START Data records
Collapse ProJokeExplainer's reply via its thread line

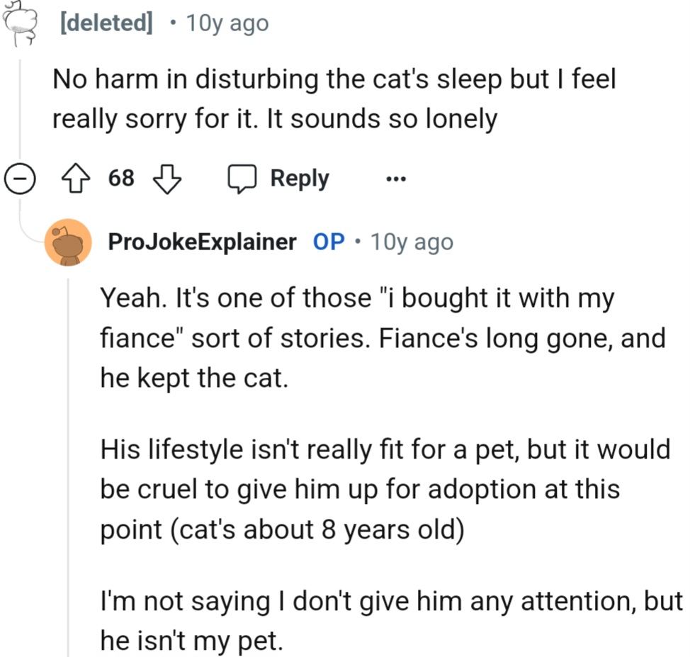(x=69, y=461)
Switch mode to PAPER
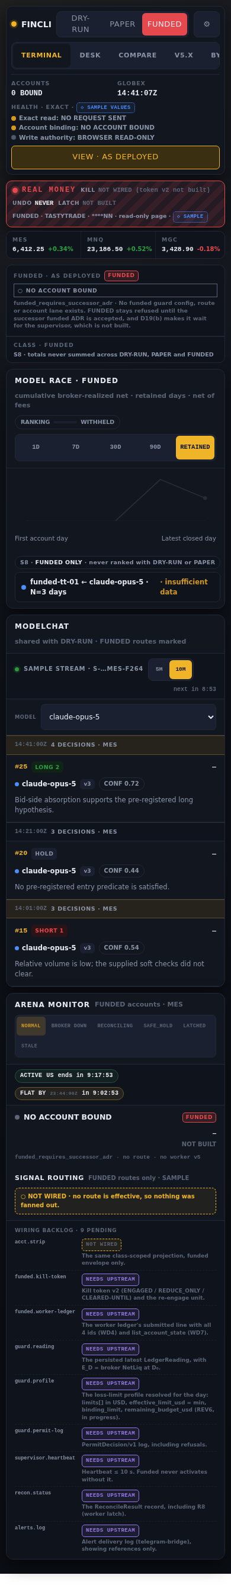The image size is (231, 1585). point(122,24)
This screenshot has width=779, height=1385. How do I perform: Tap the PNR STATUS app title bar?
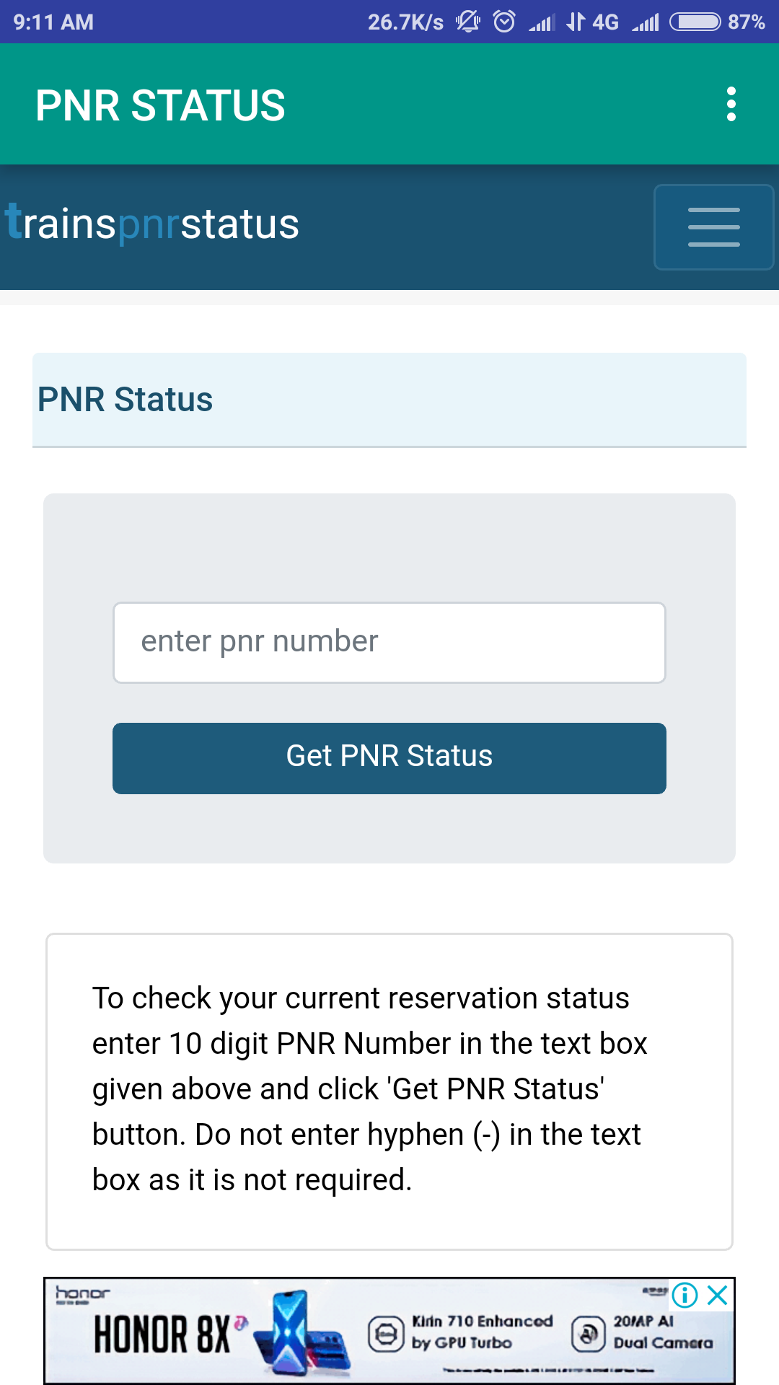point(160,104)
END Data records
What you have to do:
Your answer should contain all the material above, written out exactly, and none of the pictures.

Response area:
Collapse ProJokeExplainer's reply via its thread line

(x=69, y=461)
Switch mode to PAPER
The image size is (231, 1585). point(122,24)
This screenshot has width=779, height=1385. How do I perform: Tap the PNR STATUS app title bar?
point(160,104)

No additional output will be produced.